Elementary - A Study in Charlotte

Murder by mushroom brings Holmes (Jonny Lee Miller) and Watson (Lucy Liu) to investigate the death of a college professor and others poisoned during group gathering of injesting what should have been non-lethal hallucinatory mushrooms. Even after discovering that the unique method of murder could only have been done by those with a specific skill set and training, the detectives have no scarcity of suspects who include the company who fired one of the victims (and was the true target of the murders). Investigation leads the pair to uncover an illicit drug ring, blackmail through land ownership, and ultimately reveal the true motive for the crime.

In an episode where the themes of the murder of the week are revenge, escalation, and cause and effect, the B-story mirrors the same themes. The disruption from their new noisy neighbors, also slowly reveals a series of actions, reactions, and escalations based on Holmes' peculiarities which drove a former neighbor (Richard Kind) out of the block and chose to rent out his apartment to party groups as a measure of revenge.

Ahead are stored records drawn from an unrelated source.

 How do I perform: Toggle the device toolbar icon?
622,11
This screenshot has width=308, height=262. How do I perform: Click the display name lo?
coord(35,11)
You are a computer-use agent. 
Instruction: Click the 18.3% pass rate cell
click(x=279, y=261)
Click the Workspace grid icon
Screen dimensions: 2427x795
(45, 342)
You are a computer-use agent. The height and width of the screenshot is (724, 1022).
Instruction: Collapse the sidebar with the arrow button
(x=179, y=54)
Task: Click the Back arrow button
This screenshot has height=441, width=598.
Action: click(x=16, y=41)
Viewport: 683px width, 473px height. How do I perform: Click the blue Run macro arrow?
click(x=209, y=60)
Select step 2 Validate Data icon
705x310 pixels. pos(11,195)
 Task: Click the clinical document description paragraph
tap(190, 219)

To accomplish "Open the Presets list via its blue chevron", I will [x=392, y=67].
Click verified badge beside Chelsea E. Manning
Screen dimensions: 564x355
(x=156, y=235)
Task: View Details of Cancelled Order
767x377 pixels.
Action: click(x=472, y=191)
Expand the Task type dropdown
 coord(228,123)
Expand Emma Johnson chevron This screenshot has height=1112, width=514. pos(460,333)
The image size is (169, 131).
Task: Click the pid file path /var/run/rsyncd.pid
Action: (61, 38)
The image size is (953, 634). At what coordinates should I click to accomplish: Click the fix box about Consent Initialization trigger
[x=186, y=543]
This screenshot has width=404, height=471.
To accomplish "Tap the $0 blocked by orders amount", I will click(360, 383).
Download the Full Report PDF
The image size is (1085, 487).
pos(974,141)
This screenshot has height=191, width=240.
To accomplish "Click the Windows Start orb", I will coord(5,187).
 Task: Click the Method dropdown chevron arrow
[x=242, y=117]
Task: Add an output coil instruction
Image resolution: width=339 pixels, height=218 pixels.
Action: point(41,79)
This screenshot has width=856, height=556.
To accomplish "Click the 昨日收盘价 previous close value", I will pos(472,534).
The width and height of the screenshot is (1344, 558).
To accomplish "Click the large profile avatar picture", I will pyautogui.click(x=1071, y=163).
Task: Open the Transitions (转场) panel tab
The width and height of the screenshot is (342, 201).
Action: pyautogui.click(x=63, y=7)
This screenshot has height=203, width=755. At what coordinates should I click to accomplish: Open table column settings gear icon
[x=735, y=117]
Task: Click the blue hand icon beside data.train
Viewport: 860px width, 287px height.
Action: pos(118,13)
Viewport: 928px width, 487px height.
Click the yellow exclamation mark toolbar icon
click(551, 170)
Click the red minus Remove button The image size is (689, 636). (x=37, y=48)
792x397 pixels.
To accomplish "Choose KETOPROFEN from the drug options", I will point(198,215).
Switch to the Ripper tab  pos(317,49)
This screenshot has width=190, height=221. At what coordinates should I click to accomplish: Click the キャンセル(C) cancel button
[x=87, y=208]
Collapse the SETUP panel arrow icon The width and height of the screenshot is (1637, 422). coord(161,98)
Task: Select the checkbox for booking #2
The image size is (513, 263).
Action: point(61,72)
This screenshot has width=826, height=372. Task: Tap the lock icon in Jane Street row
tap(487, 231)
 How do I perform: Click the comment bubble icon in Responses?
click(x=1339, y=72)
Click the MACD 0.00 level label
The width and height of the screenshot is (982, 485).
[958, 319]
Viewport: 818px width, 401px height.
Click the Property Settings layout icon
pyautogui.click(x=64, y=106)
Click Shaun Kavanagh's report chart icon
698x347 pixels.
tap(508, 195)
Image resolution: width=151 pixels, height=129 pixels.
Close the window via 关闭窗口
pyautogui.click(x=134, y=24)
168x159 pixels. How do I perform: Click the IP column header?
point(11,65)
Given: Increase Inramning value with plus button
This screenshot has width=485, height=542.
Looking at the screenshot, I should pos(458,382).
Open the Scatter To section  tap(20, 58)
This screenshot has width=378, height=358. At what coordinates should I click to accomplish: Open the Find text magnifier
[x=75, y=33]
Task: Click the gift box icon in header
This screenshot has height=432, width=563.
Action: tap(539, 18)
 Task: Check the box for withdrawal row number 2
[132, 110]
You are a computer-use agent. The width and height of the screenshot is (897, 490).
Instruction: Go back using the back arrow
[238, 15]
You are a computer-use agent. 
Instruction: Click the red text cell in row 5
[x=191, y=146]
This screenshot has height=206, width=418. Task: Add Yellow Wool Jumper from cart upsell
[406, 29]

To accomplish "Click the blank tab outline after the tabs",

Here Joan takes lead in not only cleaning up Sherlock's mess, which he proves disinterested in (even after understanding his complicity in the situation), but also cultivating a potential new friend and ally (and possible recurring character?) for the series to draw on. Other than Morland (John Noble), who doesn't appear in this episode, and the introduction of Mittens (Betty Gilpin) and Detective Cortez (Monique Gabriela Curnen), each who have made appearances in a pair of episodes, we haven't seen much of the regulars who routinely enter and exit Holmes' life as needed (are we ever going to see Ms. Hudson again?).

A play on the title of Sir Arthur Conan Doyle's first Sherlock Holmes story, "A Study in Charlotte" borrows a few of themes and points in the story for its own use here. The result is a slow-burning murder mystery that has its share of twist and turns but is often less interesting than it's B-story involving Joan unraveling the mess involving the detectives' neighbors. Not only does it show that Holmes is a terrible neighbor but it also informs the audiences of his total disregard of that particular shortcoming. His cavalier rationale for his disregard ("I was on drugs") is humorous, but it also continues to play into the series' larger themes of the past catching up with its characters when they least expect it.